Kinney's Mother’s Sacrifice is a solo piano piece for which she won second prize in the Inter-State Literary Society Original Music Contest held at Omaha, Nebraska in 1908. (The first prize was won by Claude Minor of Lawrence, Kansas, also a student of the Western University harmony class.) One year later it was published by the Twentieth Century Commercial Society of Western University. The score was republished in Black women composers: a century of piano music (1893-1990) in 1992.

When asked why should the music composed by Western University students be purchased, Viola Kinney, then a student at the university wrote:

1.Students should purchase it because it is a product of our Alma Mater by our fellow students.

2.White people should purchase it because they ought to see what the colored youth is doing, and has done during the few years of liberty of mind as well as body.

3.Negroes should purchase because the composers are of their own race, and their children should have such encouragement.
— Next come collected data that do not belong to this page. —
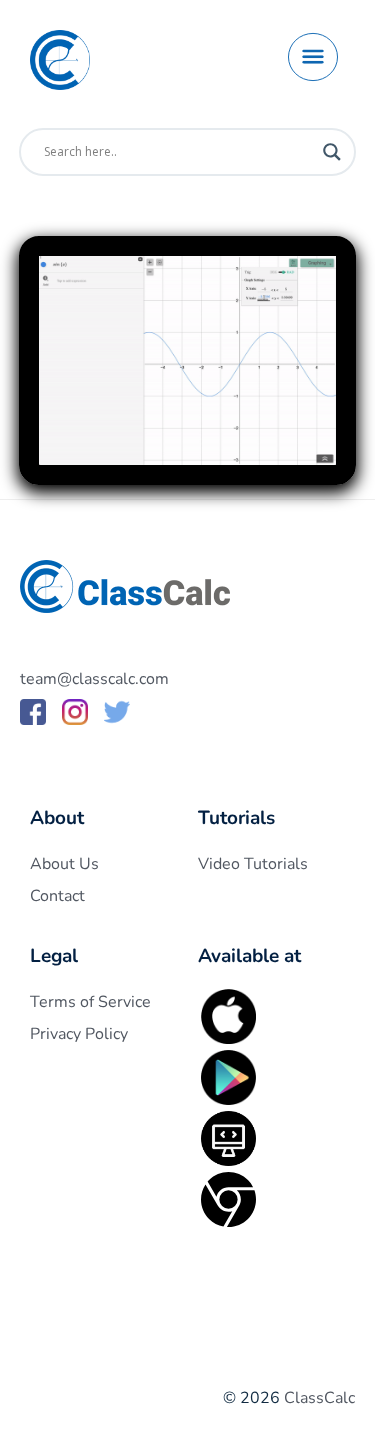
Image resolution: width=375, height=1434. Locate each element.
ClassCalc (319, 1398)
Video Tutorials (253, 864)
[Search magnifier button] (332, 152)
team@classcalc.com (94, 679)
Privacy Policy (79, 1034)
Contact (57, 896)
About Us (64, 864)
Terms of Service (90, 1002)
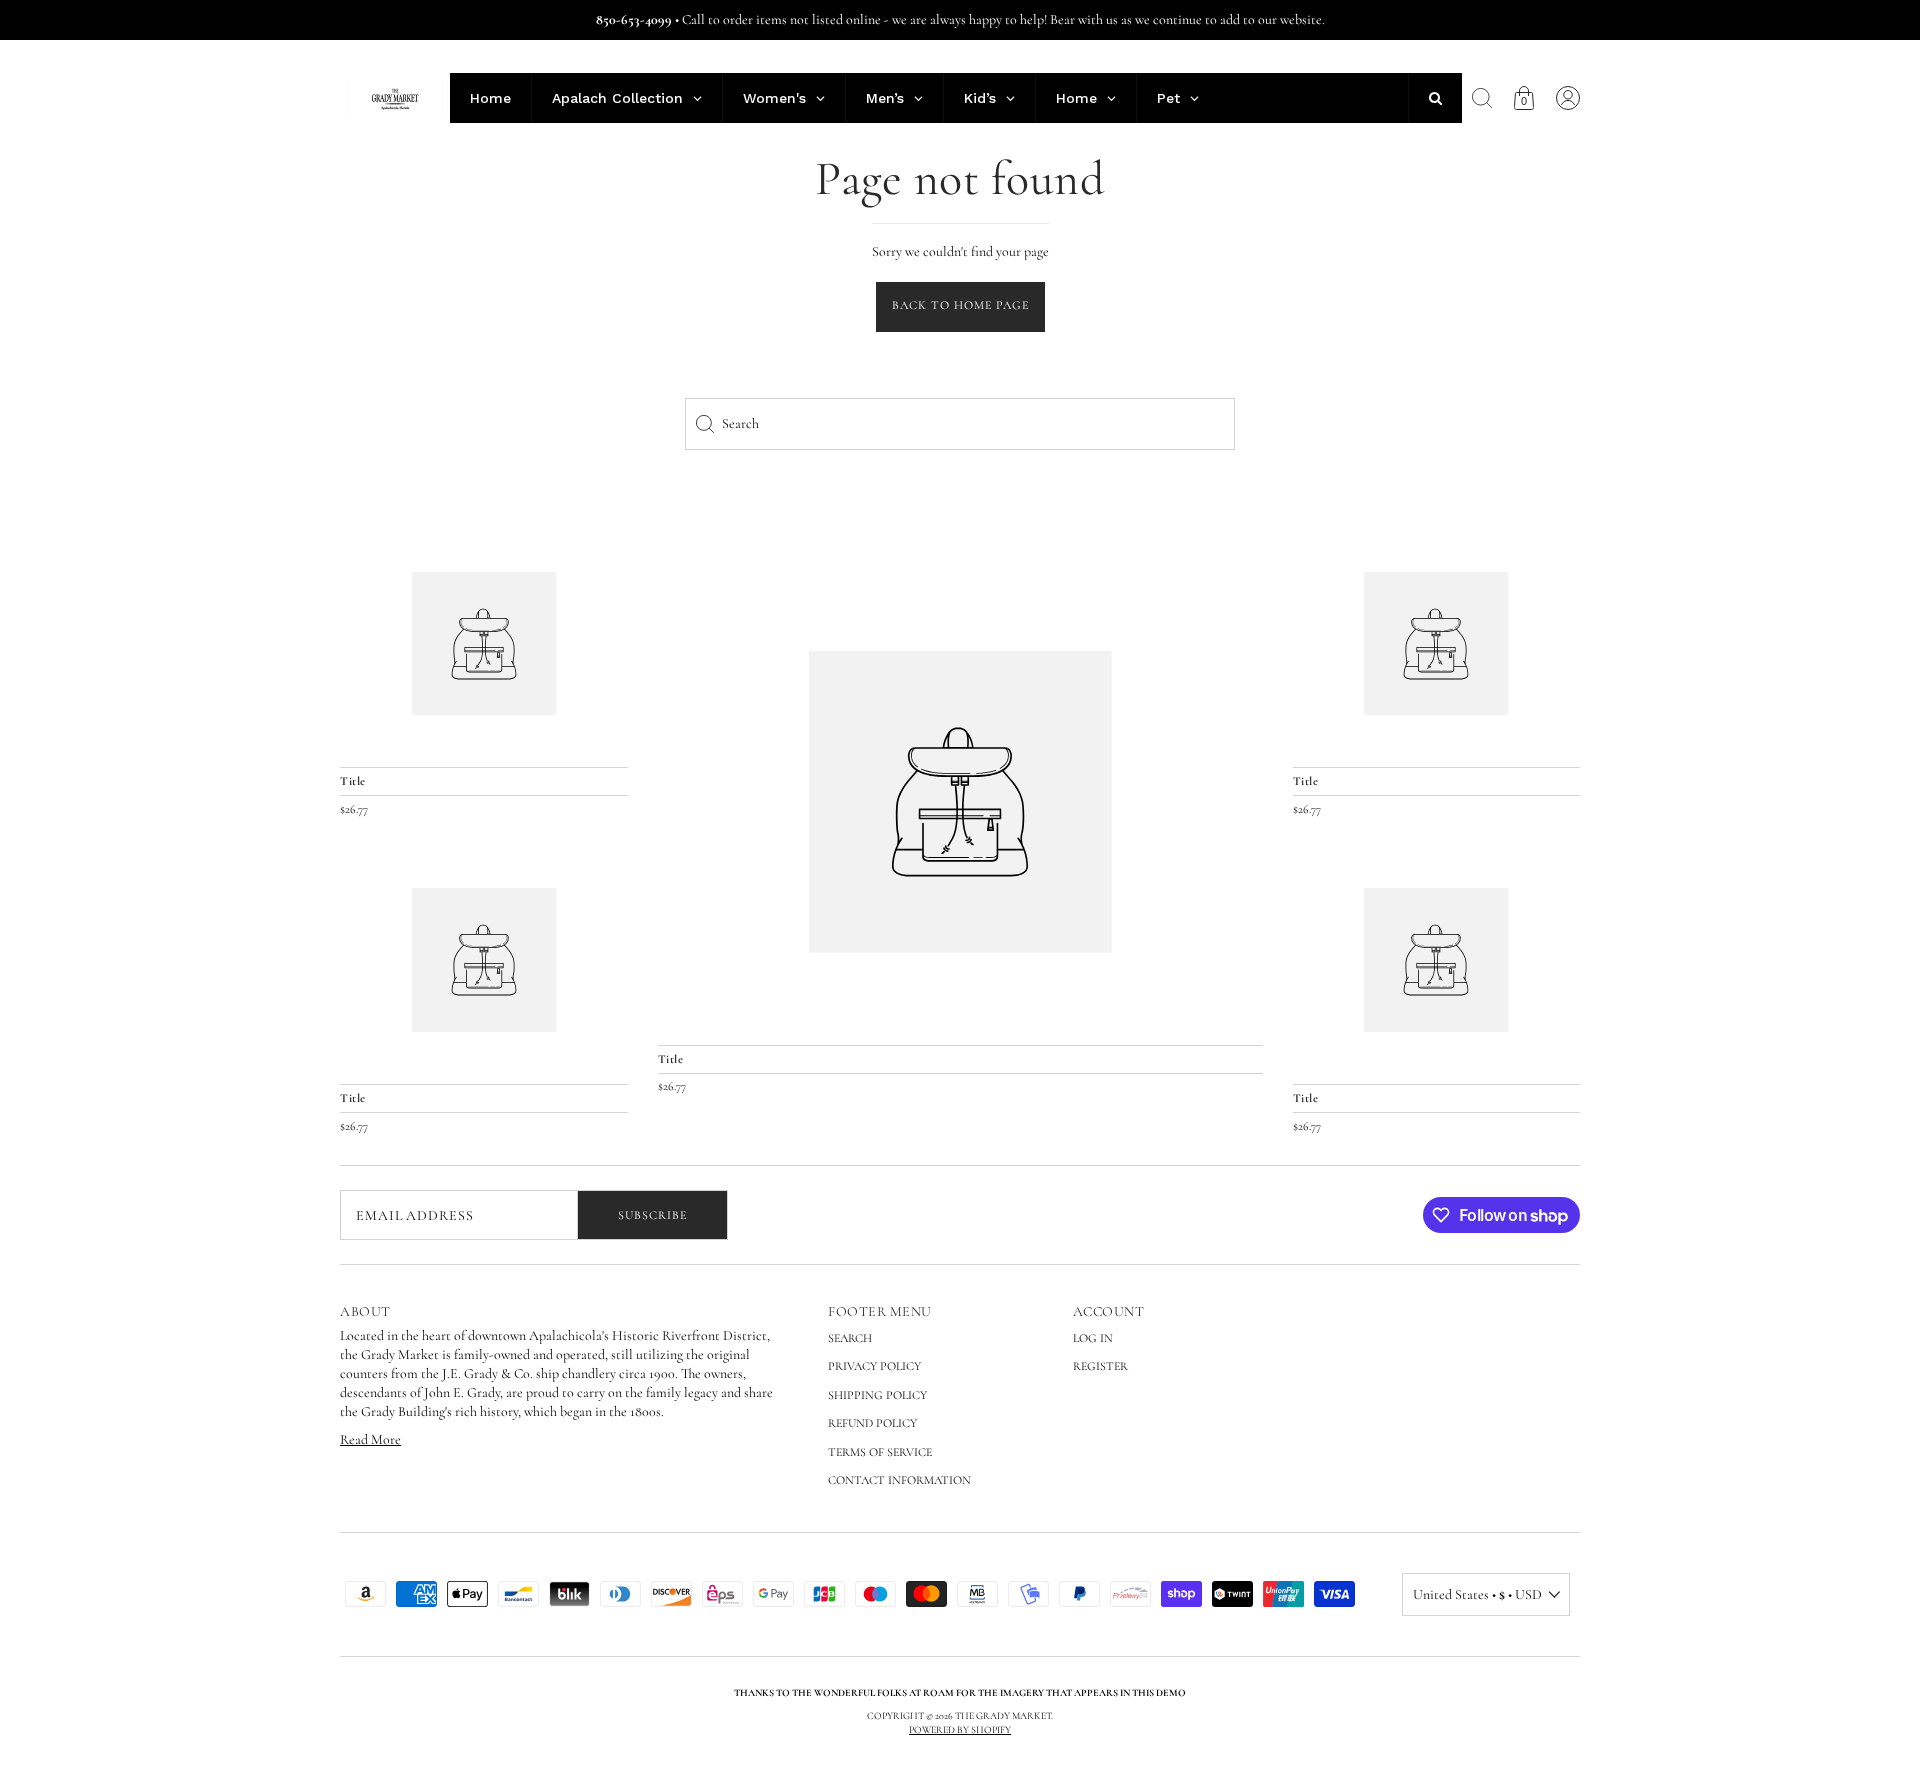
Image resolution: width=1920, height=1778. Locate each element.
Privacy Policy (874, 1366)
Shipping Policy (877, 1395)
4.Because they have been prize-winners of every Inter-state Literary Session in which they have entered.

5.Because it shows the Negro in his great Musical Metamorphis from the rag-time to the nobler, higher tones.

Mother's Sacrifice was recorded in 2005 and appears on the CD Soulscapes, an anthology of piano music by African-American women released on the Albany Records label. In 2009, the 100th anniversary of its publication, Mother's Sacrifice was performed in a concert at the University of West Georgia.

Sheet music for Mother's Sacrifice is available through multiple sources, including Sheet Music Plus (PDF) and Hildegard Publishing Company (book).